Un juez de la Corte de Justicia de Salta ha venido sosteniendo en los últimos meses la interesante pero arriesgada teoría de que solo la continuidad de los actuales miembros de ese tribunal garantiza que en nuestra Provincia haya «seguridad jurídica».
No nos ha dicho el magistrado qué entiende exactamente por seguridad jurídica, pero de sus palabras se desprende algo así como lo siguiente: «En la medida en que sigan los mismos jueces que estamos ahora, tendremos asegurados unos criterios uniformes y estables».
Claro que lo que no es posible saber es si el señor juez se refiere a los criterios de interpretación legal, a los de control de la constitucionalidad, a los referidos a la tutela de los derechos fundamentales, a los que se aplican a la materia electoral, a las acordadas que versan sobre temas tan raros como las licencias por maternidad o la internación de pacientes psiquiátricos, a las decisiones sobre el personal del Poder Judicial, a los criterios de «iniciativa legislativa», a los de selección de jueces y magistrados, a la formación de secretarios y empleados del Poder Judicial, al poder de superintendencia sobre los órganos inferiores o todo lo que tiene que ver con el gobierno omnímodo y cuasifeudal de uno de los pilares del Estado.

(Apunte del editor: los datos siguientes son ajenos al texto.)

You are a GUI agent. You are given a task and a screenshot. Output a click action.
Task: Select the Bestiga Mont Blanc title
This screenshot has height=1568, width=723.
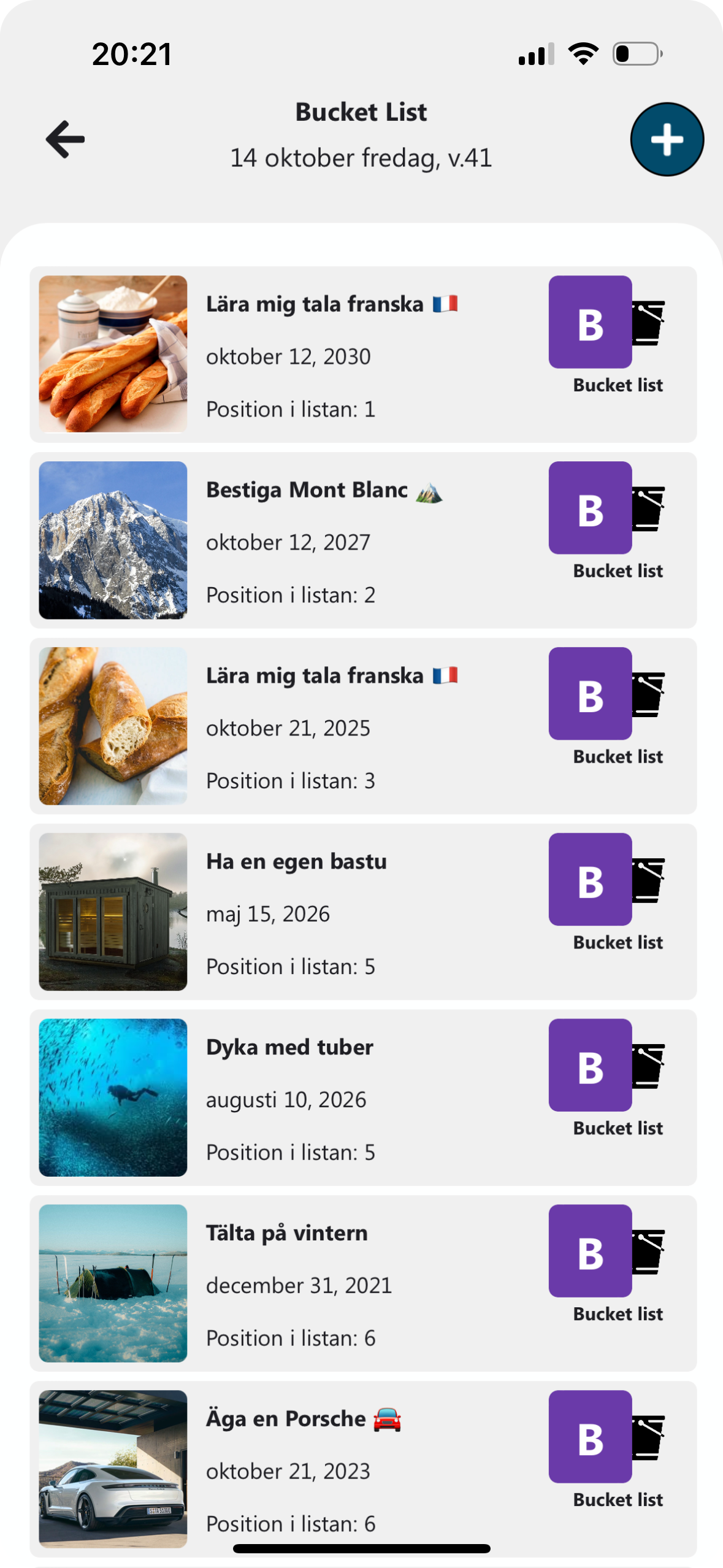tap(307, 490)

Probablemente, se refiere a todas estas cosas juntas, lo cual nos lleva inmediatamente a pensar que lo que defiende el señor juez no es la «previsibilidad» sino el «poder invariable y duradero», que como todo el mundo sabe, es más propio de los regímenes dictatoriales que de las democracias.
Pero suponiendo que solo se refiera a la interpretación legal y constitucional, su postura -entre paternalista y mayestática- es bastante peligrosa, si se me permite calificarla de este modo.
Viene a decirnos, en términos generales, que los derechos de las personas, la «Justicia» como ideal democrático y como aspiración humana, no dependen en realidad de la Ley, debatida y votada por los representantes de los ciudadanos, sino de la recoleta voluntad de unos señores, que ni debaten ni han sido elegidos para representar a nadie.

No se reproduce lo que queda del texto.